Will a Connecticut lawsuit threat have a chiling effect on home garden tours?

    An Avon, Ct., woman named Chrissie D’Esopo had been opening her garden for tours for 20 years to raise money for various charities. She’s raised $175,000 over that time, primarily for a local women’s shelter.

   After a woman hurt her ankle on a brick walkway during this summer’s tour, D’Esopo says she’s going to be forced to stop doing tours.

   Here’s why, according to an Oct. 8 article in the Hartford Courant newspaper:

   “More than 40,000 visitors trekked through (D’Esopo’s) gardens and home without incident, until this summer. An Avon woman fell during a July garden tour, hurt her ankle and filed an insurance claim against D’Esopo and the two non-profits benefiting from that day’s tour. She fell on a brick walkway that’s flush with the grass.

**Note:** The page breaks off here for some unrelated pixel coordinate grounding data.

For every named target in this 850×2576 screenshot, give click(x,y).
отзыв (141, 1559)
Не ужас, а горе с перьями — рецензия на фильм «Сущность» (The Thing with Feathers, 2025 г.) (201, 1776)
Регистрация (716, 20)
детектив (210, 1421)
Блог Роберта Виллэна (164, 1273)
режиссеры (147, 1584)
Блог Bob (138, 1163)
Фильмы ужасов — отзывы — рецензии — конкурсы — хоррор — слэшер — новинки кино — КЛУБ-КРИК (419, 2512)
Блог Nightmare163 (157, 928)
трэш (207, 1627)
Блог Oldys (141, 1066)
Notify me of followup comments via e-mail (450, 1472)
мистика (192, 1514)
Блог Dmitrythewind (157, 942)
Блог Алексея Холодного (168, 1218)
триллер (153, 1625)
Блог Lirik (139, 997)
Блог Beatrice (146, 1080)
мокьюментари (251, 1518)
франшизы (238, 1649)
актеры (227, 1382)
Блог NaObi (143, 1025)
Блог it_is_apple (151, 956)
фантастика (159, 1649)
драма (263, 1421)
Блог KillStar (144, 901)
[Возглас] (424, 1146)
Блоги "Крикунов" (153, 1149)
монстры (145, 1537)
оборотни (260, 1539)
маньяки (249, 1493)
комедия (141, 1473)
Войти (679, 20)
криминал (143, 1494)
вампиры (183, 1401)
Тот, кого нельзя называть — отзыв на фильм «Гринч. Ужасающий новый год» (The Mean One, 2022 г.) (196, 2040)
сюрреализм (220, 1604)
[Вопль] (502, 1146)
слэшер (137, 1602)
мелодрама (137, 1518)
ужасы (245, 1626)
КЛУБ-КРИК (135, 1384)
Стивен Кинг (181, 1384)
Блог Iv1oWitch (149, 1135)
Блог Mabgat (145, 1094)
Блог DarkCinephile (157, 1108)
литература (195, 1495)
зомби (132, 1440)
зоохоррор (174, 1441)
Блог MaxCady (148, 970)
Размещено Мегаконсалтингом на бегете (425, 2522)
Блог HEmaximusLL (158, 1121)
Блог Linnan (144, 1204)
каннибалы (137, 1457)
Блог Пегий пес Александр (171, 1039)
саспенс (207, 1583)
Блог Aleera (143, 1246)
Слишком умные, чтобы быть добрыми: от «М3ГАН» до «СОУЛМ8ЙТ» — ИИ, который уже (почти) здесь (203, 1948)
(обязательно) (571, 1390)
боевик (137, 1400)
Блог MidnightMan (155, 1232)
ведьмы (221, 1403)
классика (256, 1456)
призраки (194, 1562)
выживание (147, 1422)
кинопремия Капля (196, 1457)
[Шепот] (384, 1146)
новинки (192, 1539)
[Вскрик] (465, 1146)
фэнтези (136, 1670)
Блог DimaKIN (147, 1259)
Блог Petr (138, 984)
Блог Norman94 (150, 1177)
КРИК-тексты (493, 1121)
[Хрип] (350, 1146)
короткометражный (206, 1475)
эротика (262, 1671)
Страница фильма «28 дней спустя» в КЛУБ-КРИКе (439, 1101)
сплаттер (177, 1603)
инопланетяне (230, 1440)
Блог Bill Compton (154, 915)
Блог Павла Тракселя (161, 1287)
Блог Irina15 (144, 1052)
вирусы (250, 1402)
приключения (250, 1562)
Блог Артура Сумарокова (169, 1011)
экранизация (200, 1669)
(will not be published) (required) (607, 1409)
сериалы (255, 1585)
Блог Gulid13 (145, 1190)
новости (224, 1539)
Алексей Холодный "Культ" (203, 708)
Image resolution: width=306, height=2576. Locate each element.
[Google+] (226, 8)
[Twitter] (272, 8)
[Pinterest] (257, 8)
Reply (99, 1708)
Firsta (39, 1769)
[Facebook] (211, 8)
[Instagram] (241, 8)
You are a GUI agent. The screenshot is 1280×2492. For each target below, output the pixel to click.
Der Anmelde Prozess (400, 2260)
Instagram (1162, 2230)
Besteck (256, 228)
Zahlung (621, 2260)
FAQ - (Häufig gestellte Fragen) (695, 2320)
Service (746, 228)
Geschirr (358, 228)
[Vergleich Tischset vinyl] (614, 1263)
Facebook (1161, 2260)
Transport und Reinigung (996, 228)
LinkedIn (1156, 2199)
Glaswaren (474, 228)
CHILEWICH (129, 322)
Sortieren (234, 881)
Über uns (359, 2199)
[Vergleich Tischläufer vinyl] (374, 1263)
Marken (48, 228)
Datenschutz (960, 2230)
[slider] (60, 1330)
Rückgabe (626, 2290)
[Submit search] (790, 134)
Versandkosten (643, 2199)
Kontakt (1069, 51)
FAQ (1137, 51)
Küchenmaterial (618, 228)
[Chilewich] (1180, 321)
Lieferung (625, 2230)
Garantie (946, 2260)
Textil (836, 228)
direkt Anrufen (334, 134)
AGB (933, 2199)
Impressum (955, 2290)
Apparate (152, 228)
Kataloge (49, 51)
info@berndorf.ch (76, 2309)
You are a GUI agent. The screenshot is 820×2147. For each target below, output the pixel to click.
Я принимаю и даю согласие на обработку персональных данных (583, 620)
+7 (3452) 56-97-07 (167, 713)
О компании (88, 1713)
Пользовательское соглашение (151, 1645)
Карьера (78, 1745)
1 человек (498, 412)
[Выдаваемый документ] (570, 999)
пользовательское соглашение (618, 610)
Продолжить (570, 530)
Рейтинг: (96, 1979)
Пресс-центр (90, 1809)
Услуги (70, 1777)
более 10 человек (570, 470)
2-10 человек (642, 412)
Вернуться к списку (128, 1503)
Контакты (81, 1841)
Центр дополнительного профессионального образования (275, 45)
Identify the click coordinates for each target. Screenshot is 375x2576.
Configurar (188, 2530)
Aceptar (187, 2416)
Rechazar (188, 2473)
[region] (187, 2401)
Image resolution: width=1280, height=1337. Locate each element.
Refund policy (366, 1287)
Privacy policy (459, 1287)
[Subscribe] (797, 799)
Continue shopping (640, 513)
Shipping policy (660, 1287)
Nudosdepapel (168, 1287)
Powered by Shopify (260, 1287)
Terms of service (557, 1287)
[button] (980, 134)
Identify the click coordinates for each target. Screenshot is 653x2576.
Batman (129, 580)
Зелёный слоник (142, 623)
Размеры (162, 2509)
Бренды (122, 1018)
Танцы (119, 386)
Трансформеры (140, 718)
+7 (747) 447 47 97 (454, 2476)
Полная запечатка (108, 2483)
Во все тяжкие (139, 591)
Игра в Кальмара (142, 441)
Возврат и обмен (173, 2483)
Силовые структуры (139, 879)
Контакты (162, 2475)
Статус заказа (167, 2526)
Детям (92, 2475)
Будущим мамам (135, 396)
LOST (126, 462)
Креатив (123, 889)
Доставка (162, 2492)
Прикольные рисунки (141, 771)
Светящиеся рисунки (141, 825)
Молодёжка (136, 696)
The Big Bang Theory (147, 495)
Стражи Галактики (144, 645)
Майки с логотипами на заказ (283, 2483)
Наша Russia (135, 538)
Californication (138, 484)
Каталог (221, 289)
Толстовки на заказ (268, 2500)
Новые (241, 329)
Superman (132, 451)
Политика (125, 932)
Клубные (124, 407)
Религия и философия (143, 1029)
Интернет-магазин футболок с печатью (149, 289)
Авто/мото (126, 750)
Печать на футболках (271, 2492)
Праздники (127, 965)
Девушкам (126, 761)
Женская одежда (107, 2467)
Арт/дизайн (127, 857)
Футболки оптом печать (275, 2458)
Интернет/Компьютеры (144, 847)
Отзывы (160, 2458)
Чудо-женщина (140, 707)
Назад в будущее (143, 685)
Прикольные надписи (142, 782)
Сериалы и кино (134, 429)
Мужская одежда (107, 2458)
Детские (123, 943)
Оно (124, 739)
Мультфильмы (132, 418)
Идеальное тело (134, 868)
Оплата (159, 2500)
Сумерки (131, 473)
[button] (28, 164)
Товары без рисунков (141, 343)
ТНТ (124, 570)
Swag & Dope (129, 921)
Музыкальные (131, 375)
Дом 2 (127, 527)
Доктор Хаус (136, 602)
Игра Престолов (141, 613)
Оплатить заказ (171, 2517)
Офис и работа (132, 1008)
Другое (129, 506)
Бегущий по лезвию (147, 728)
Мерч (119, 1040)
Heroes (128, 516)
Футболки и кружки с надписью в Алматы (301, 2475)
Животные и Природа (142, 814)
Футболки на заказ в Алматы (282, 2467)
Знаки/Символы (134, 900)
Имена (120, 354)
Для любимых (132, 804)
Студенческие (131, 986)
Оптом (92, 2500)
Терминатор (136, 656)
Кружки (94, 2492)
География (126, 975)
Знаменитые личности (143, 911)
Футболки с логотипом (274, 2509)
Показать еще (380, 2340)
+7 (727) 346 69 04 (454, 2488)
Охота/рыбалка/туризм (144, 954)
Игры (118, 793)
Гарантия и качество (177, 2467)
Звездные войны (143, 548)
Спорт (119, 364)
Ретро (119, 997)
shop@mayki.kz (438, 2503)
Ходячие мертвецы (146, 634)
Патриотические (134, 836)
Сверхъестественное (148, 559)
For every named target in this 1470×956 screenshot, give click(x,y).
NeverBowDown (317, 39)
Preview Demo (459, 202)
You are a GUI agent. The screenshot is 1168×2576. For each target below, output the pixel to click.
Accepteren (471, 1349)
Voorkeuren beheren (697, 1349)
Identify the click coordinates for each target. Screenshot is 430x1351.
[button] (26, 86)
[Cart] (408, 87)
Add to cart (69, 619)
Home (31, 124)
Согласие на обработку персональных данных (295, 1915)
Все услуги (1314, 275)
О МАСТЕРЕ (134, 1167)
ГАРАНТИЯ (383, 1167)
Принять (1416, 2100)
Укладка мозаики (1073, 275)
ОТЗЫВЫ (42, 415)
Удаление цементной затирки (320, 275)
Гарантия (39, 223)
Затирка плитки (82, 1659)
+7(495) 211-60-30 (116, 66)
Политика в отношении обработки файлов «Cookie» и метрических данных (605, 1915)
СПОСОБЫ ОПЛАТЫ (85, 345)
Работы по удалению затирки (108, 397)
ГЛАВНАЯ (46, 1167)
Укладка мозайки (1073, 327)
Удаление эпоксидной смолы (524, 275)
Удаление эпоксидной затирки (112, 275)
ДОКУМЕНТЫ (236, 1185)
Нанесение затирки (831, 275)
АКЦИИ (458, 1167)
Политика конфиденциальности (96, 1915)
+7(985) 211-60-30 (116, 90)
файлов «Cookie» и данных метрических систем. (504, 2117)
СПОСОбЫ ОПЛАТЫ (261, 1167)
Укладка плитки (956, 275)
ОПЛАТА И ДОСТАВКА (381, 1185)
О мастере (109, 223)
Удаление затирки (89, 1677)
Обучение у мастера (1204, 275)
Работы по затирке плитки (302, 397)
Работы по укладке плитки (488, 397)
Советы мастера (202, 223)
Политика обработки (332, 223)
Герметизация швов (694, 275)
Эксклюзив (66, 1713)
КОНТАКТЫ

   “Despite the insurance companies’ willingness to cover all the medical expenses for the woman, her husband, who wasn’t on the tour, has threatened to sue for his own ‘pain and suffering’” linked to his wife’s hurt ankle, D’Esopo said.

   “’I risk losing my house by having garden tours,’ said D’Esopo, who makes her living as a painter of interiors and faux finishes, but takes four months off in late spring and summer to devote 12 hours a day to planting, watering and tending her gardens.”